Prompt — Reproduce the listing word for word, beginning at the line that contains "Find the location" and stopping after the listing's last line, with both ends included. Omit the pictures.

Materials provided —
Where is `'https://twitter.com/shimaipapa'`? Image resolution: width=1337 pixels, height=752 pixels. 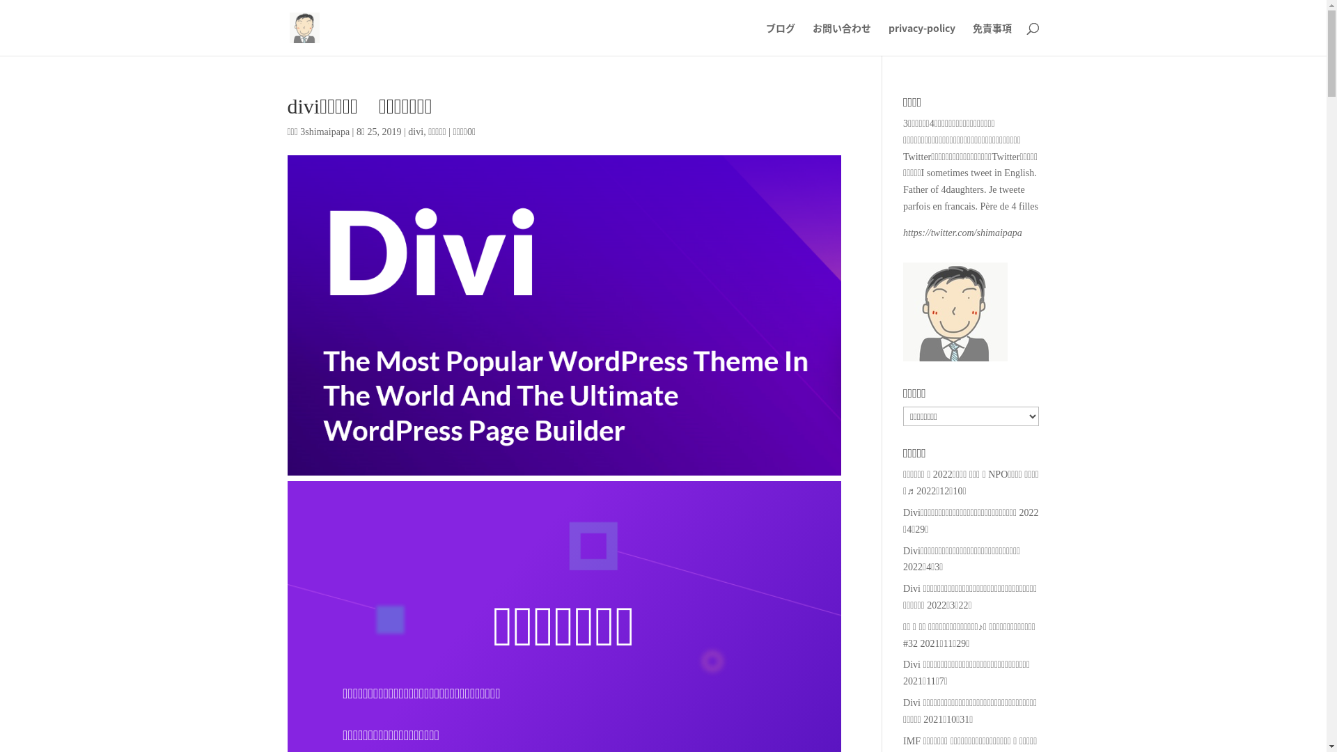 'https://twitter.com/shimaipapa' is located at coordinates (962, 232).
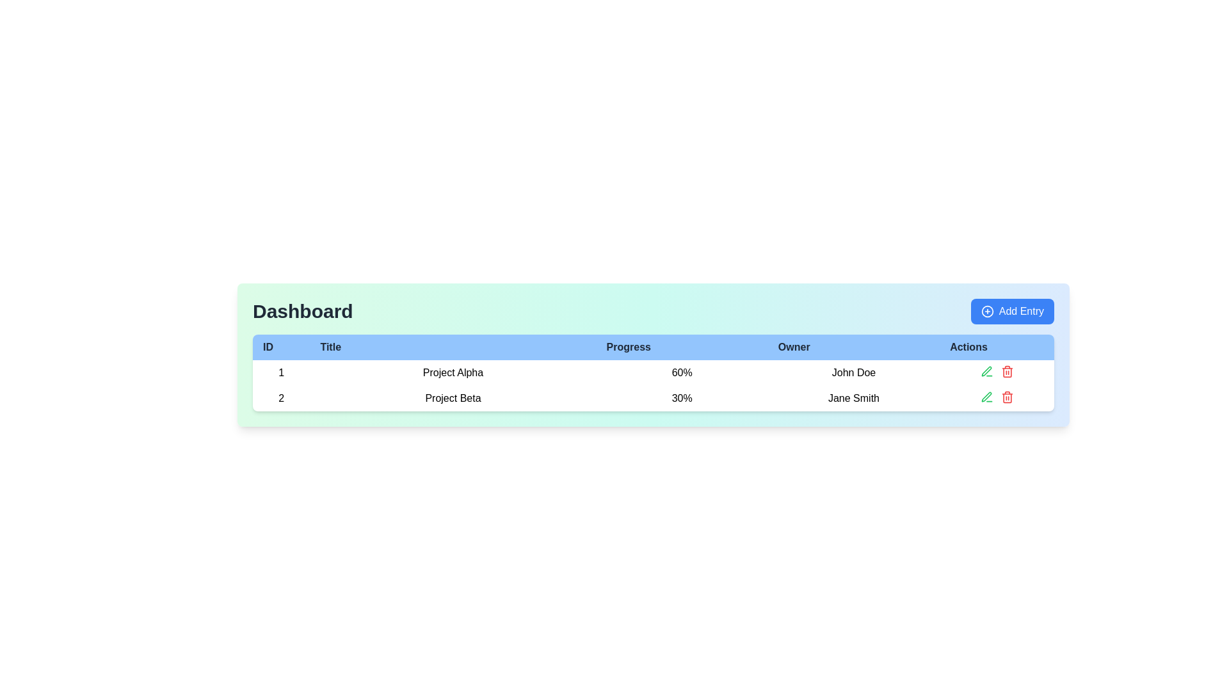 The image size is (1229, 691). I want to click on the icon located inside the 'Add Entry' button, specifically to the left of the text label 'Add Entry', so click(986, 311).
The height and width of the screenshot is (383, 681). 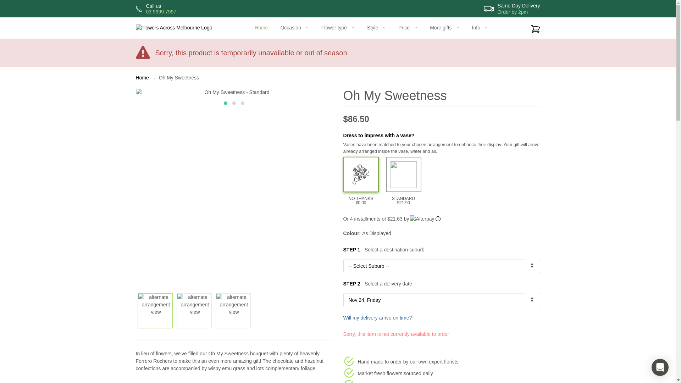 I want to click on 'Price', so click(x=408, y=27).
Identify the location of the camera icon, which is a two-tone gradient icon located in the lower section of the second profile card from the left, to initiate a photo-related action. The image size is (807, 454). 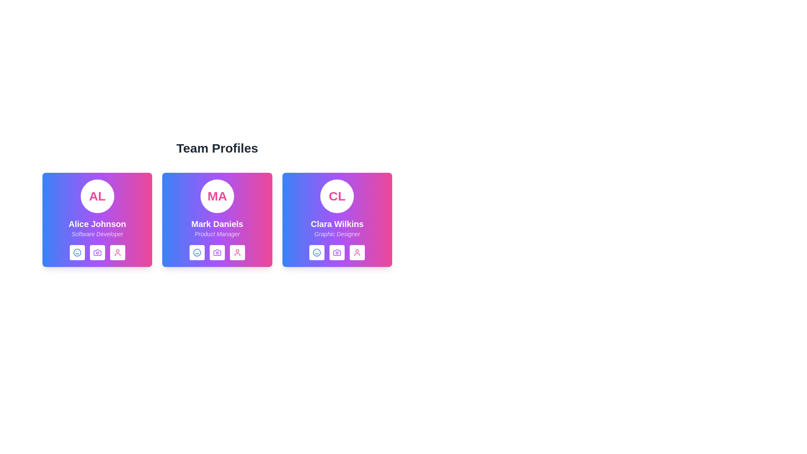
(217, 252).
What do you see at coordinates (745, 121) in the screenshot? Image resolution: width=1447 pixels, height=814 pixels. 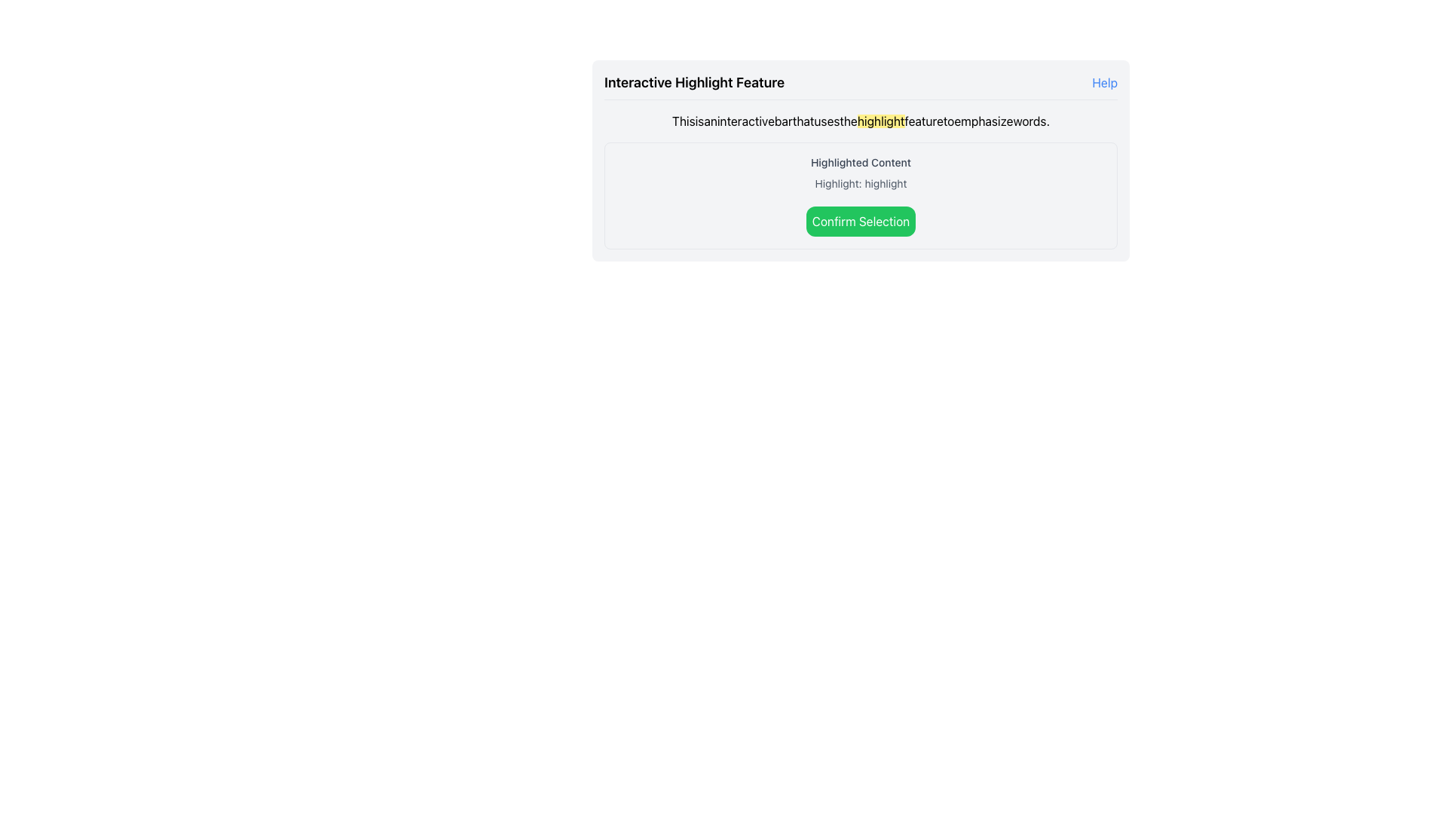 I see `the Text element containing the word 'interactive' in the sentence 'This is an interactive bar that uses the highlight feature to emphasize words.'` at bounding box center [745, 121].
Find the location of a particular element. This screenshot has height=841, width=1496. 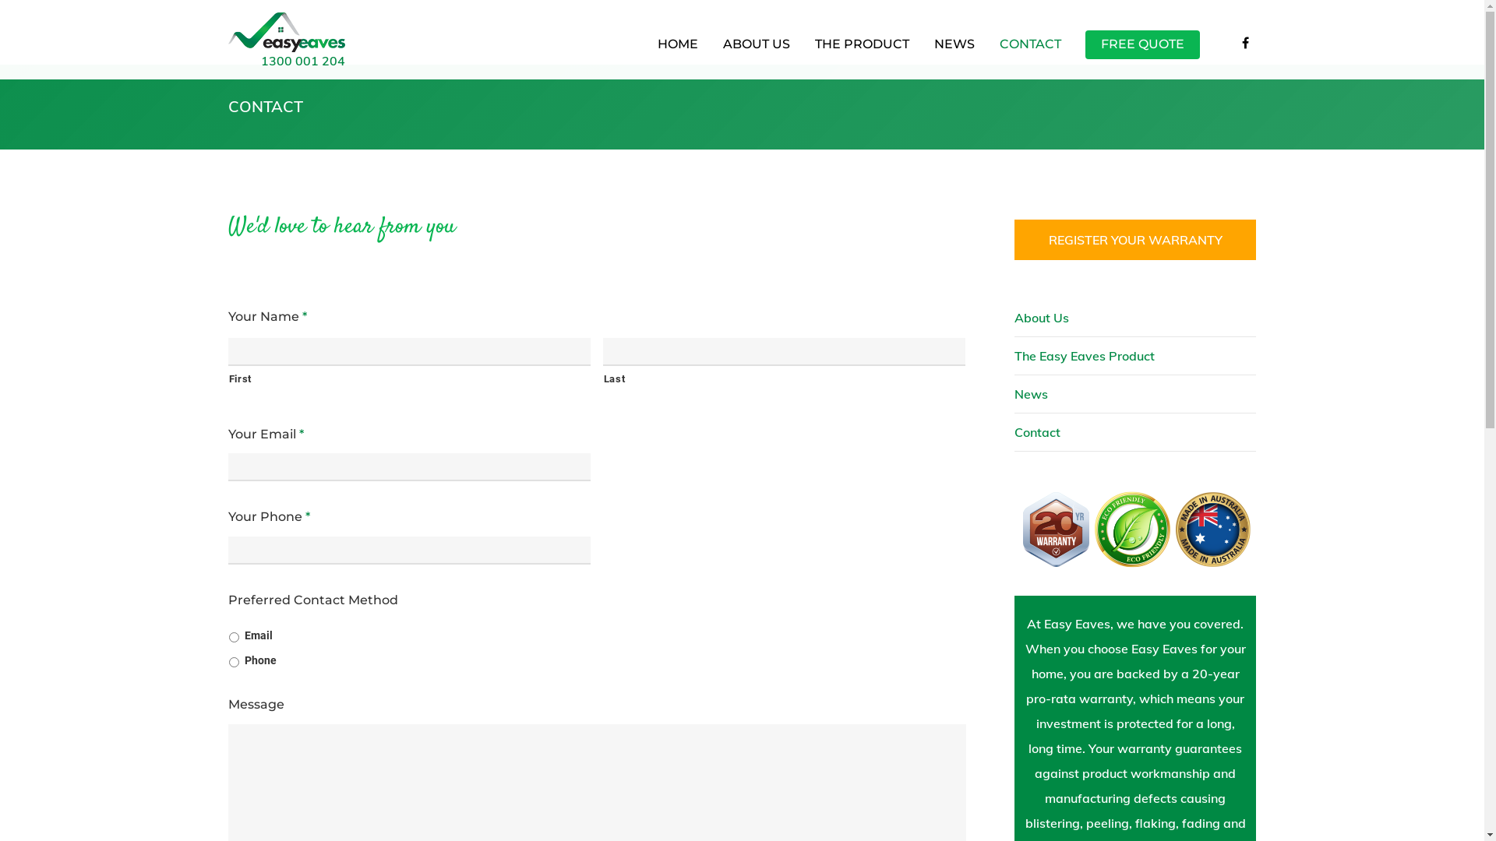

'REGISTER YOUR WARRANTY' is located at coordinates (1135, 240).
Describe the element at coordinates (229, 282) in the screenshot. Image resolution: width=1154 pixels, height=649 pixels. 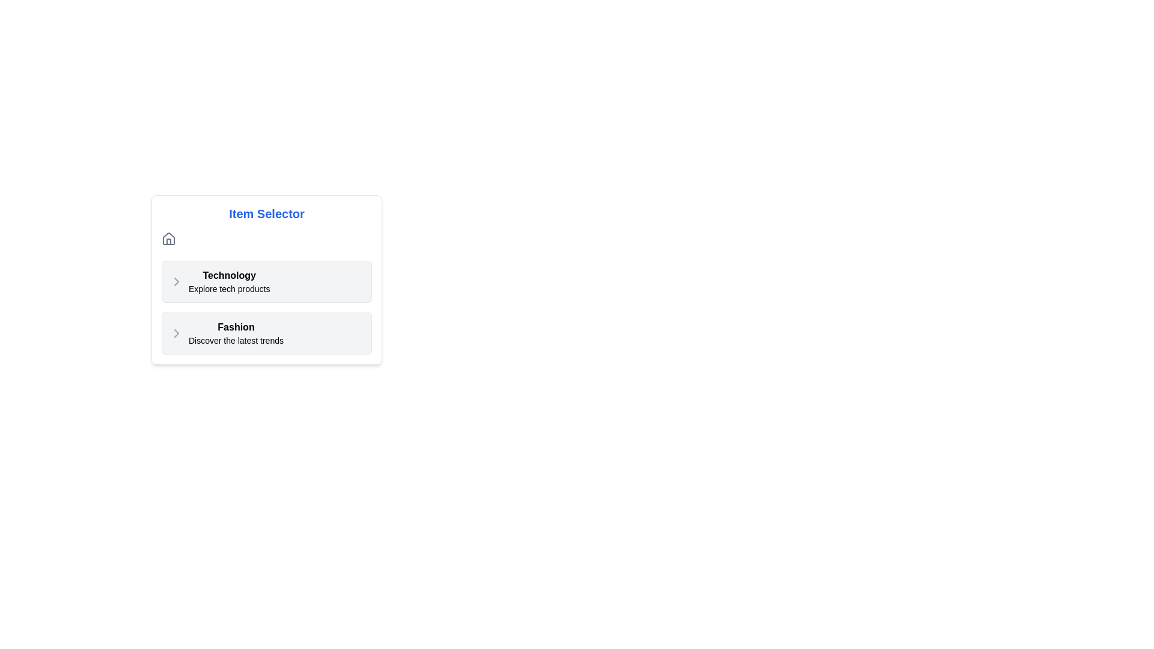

Full solution —
Find the location of a particular element. This screenshot has height=841, width=1496. 

'REGISTER YOUR WARRANTY' is located at coordinates (1135, 240).
Describe the element at coordinates (229, 282) in the screenshot. Image resolution: width=1154 pixels, height=649 pixels. 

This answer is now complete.